Work request: Reproduce verbatim only the lines from the one containing "Аксессуары для лазерного" through the last line below, both included.

Provided records:
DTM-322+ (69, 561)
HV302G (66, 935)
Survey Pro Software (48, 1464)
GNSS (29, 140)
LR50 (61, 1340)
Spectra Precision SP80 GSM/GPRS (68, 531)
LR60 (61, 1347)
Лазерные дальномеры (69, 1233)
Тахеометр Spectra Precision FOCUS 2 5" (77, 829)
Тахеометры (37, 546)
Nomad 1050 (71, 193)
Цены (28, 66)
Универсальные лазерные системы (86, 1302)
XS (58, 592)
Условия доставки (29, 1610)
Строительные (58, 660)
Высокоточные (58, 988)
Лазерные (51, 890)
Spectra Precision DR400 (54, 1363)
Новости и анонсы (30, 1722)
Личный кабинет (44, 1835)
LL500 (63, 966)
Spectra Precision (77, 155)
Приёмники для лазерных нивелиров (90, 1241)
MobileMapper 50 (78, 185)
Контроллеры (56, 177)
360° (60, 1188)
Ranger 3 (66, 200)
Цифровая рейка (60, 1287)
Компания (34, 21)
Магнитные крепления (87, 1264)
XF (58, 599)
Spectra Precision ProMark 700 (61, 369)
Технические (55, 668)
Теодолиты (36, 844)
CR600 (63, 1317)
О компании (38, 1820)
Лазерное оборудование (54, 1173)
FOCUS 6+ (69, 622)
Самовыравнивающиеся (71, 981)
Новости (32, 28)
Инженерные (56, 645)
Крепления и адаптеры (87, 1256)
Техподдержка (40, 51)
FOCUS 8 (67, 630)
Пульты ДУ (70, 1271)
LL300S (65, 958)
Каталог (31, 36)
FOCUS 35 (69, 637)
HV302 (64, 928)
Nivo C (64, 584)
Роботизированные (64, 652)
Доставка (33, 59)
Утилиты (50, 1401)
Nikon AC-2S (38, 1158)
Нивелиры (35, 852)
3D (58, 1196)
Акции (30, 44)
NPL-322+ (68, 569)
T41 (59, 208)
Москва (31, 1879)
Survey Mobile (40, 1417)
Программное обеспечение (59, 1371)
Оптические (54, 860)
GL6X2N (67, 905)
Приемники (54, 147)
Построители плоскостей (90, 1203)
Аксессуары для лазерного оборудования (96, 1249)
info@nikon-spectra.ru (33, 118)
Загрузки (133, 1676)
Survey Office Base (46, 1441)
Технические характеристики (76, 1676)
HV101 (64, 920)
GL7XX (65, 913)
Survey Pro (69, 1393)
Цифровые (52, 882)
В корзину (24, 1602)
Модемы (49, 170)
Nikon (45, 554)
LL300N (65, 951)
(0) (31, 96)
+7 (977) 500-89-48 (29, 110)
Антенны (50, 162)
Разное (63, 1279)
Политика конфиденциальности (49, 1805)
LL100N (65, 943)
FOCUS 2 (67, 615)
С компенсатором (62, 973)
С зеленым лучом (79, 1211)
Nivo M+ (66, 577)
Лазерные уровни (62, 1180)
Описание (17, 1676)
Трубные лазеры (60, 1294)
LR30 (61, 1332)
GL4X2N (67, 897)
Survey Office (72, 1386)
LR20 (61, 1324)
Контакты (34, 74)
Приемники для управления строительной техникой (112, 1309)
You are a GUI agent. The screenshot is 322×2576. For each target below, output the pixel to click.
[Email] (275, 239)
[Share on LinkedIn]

Exercise output:
Аксессуары для лазерного оборудования (96, 1249)
info@nikon-spectra.ru (33, 118)
Загрузки (133, 1676)
Survey Office Base (46, 1441)
Технические характеристики (76, 1676)
HV101 (64, 920)
GL7XX (65, 913)
Survey Pro (69, 1393)
Цифровые (52, 882)
В корзину (24, 1602)
Модемы (49, 170)
Nikon (45, 554)
LL300N (65, 951)
(0) (31, 96)
+7 (977) 500-89-48 (29, 110)
Антенны (50, 162)
Разное (63, 1279)
Политика конфиденциальности (49, 1805)
LL100N (65, 943)
FOCUS 2 (67, 615)
С компенсатором (62, 973)
С зеленым лучом (79, 1211)
Nivo M+ (66, 577)
Лазерные уровни (62, 1180)
Описание (17, 1676)
Трубные лазеры (60, 1294)
LR30 (61, 1332)
GL4X2N (67, 897)
Survey Office (72, 1386)
LR20 (61, 1324)
Контакты (34, 74)
Приемники для управления строительной техникой (112, 1309)
You are a GUI agent. The screenshot is 322×2576. For each target below, output the pixel to click.
[Email] (275, 239)
[Share on LinkedIn]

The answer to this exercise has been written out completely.